The problem is, he struggles with starting and stopping. So, on most of his routes he’ll round into his cuts and use a speed cut technique to get to his landmark. It keeps him running full speed and doesn’t make him break down and then speed back up. Especially against smaller or less athletic defenders, his speed cut is really effective and he can eat guys alive.

Since he struggles to start and stop, a lot of defenses started to jam and re-route him at any opportunity whether he was inline or split out and he was pretty awful at defeating it. He had really poor hand usage when defenders would attempt to jam and re-route him. Often, he ran right into the contact and when he gets slowed down, it’s hard for him to start back up.

It really is tough to watch sometimes. For being such a big guy and for managing to win so many contested catches, he really is not physical in his route running. When he can get clean releases, he’s fine, but when teams bump and run with him he starts to really struggle.

He really gets slowed down and without being able to threaten with his straight-line speed or speed cuts, he doesn’t get much separation.

Because he isn’t overly physical, he can also have some issues matching up with corners. They’re fast enough to keep up with him and if he isn’t going to overpower them, then he loses his advantage outside of being able to win a jump ball with his large frame.

That being said, he is one of the best contested catch tight ends in the league. If you give him a 50/50 ball when he is covered or fighting for position, more often than not, he’s going to catch it. And that’s the power of having a guy with his speed and frame on the field. Sometimes even when he’s not open, he’s open.

While winning contested catches is great, the lack of physicality really becomes an issue with blocking. His straight-line speed would be amazing on deep shots for play-action. The problem is… he can’t block. So, he can’t sell that he’s in to block and keep the defense honest. As mentioned before, the Dolphins passed 80% of the time when he was in the game. And when they did ask him to block, it didn’t go well. He plays with poor pad level, doesn’t drive his feet, and gets blown off the ball – especially when he’s playing in-line with his hand on the ground.

Even with corners he can have trouble because he’ll take poor angles to the block or be unable to sustain long enough.

He can have a tendency to lunge at defenders and as mentioned before, that lack of foot movement and quickness gets him in trouble when he’s trying to block just as it can in starting and stopping on his routes.

A sort of perfect encapsulation of him as an athlete is here where he runs right by the defensive back and wins on the route with a quick outside stem. It’s a walk-in touchdown if he gets the ball. As a result, though, he’s downfield for what would be a scoring block… and completely misplays it and allows the one defender that could make the tackle to make the tackle without Mike Gesicki even touching him.

There are bits and pieces of his game that you look at and you think “this guy might be really good” he started to show more nuanced route running and releases like pulling his shoulder to avoid those jams that can give him trouble.

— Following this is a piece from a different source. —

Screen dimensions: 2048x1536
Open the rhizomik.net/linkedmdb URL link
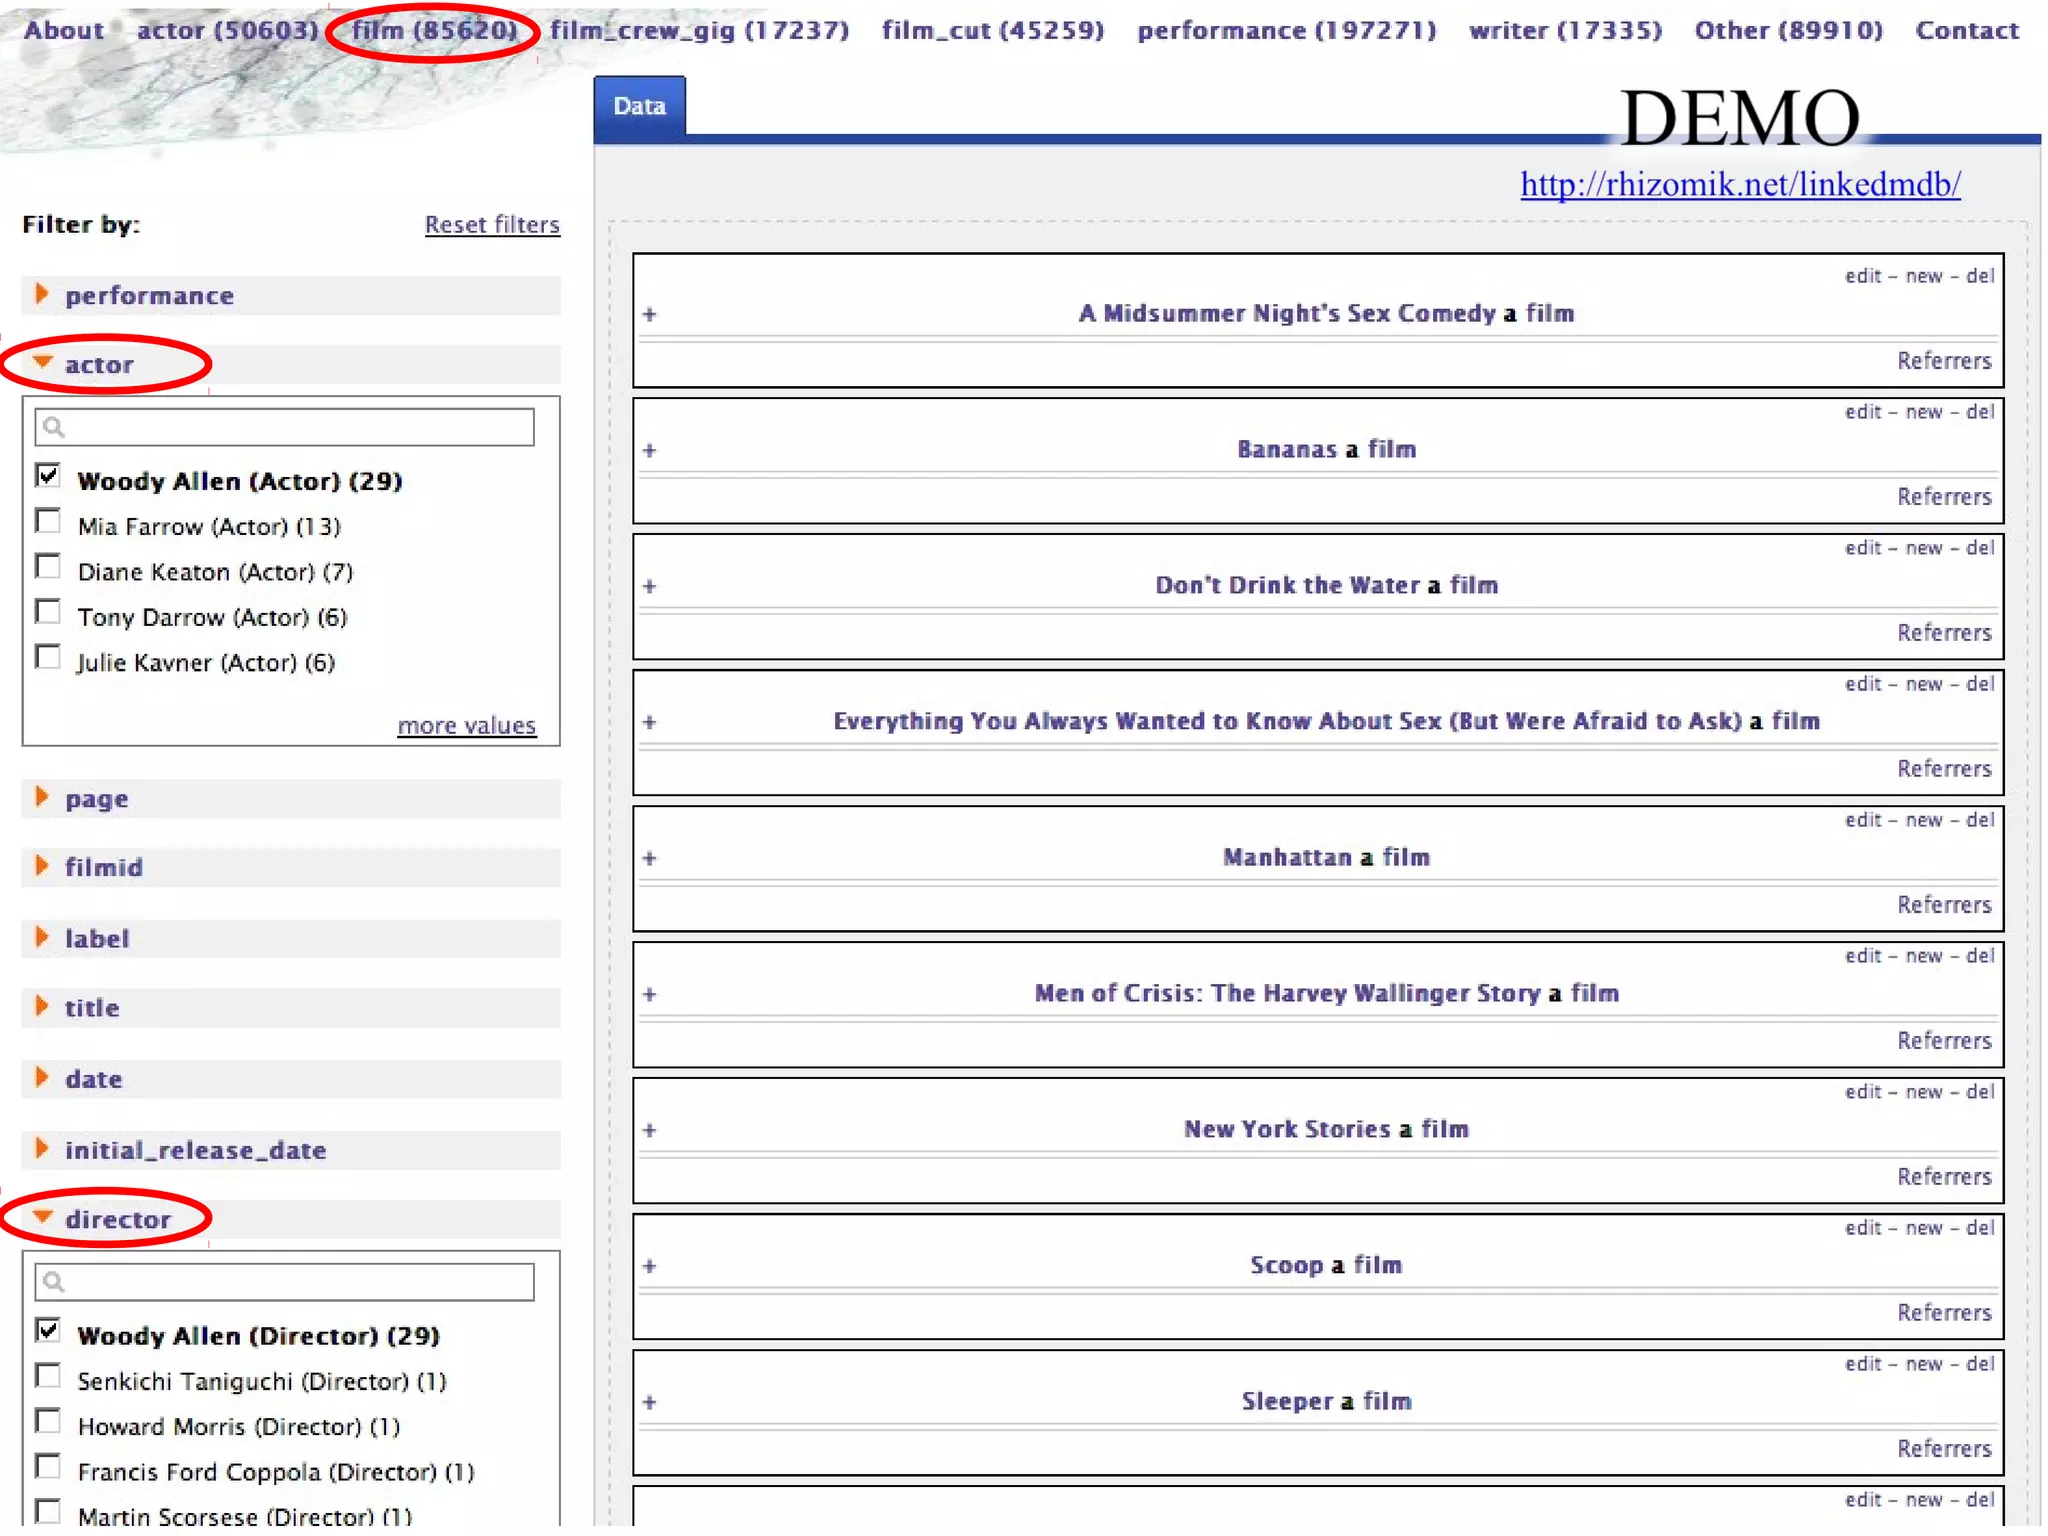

The Eagles and Jets respected him enough to line up Jamal Adams and Malcolm Jenkins on him through the bulk of their games and Mike Gesicki was able to win some routes on them – especially when they gave him cushion to protect against his speed.

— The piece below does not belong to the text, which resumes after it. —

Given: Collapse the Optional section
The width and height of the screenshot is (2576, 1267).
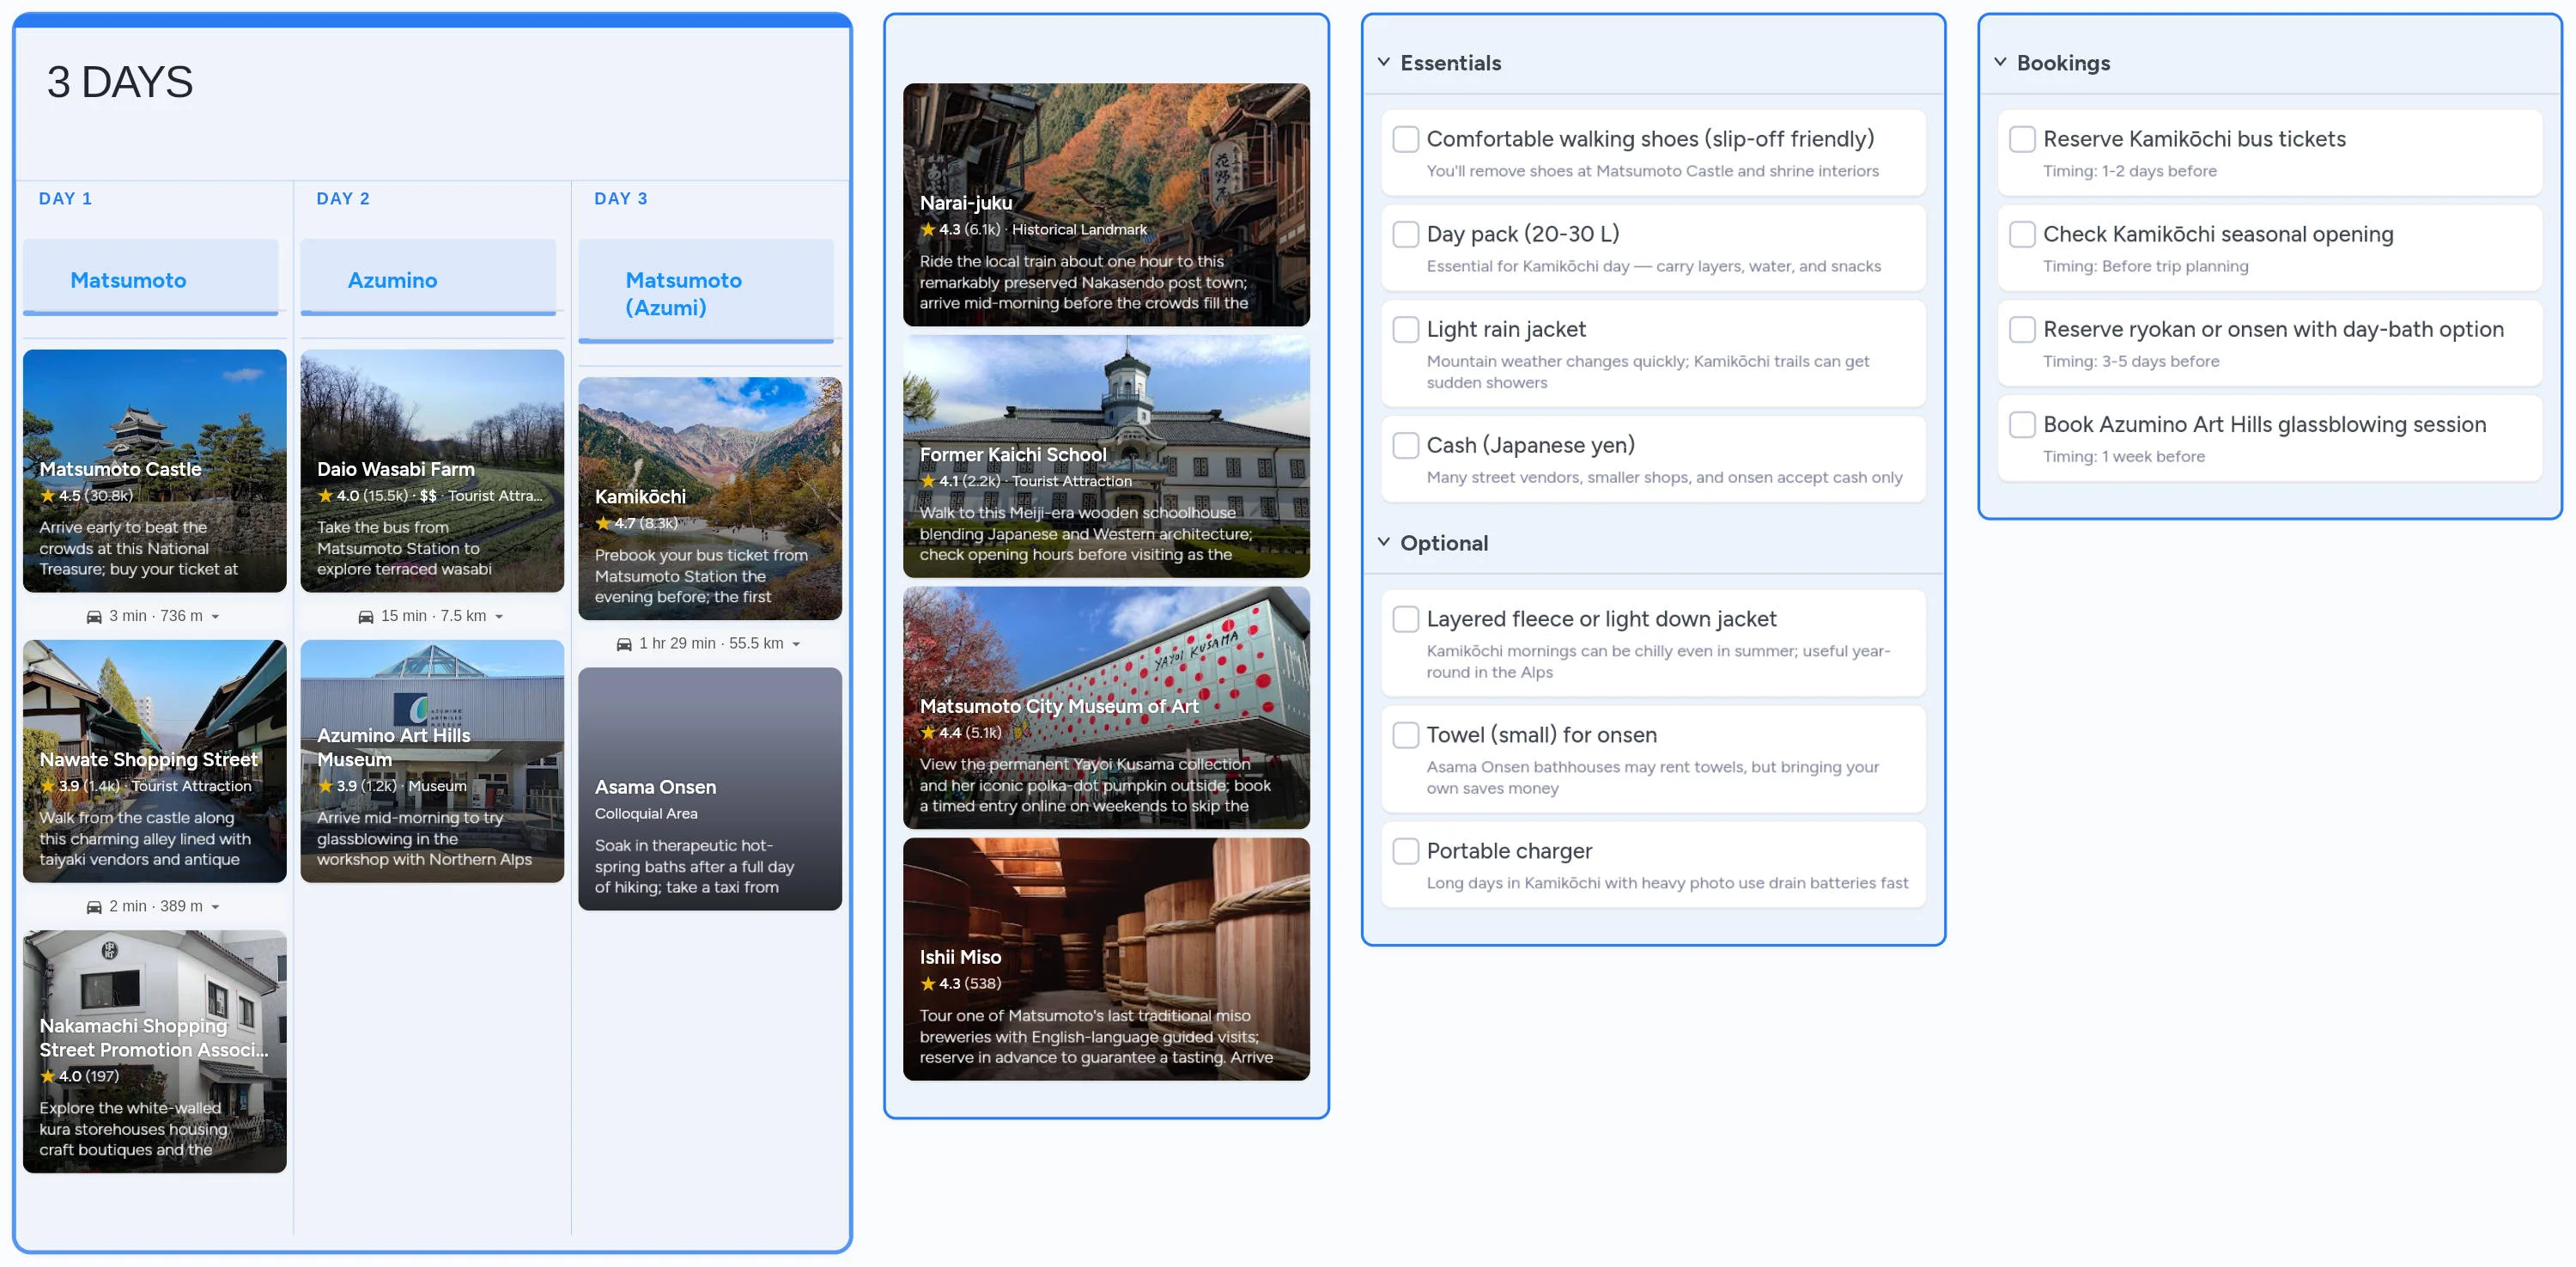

Mike Gesicki has all the tools to be a great receiving tight end in the league. Even if the blocking never truly gets there, he has eerily similar combine stats and measurables as Jimmy Graham and he did just fine for years and was a huge weapon in New Orleans and early on in Seattle. What’s exciting is his growth as a route runner and seeing him start to put together indications of physicality. The contested catches are the start. Using his body to create leverage and being more physical in his routes is the next step. Balance and consistency are what he needs and if Tua is down to give him more jump balls, the Dolphins may have a secret weapon behind DeVante Parker who can gash you over the middle, be too physical for corners, faster than linebackers, and bring some fireworks down to Miami.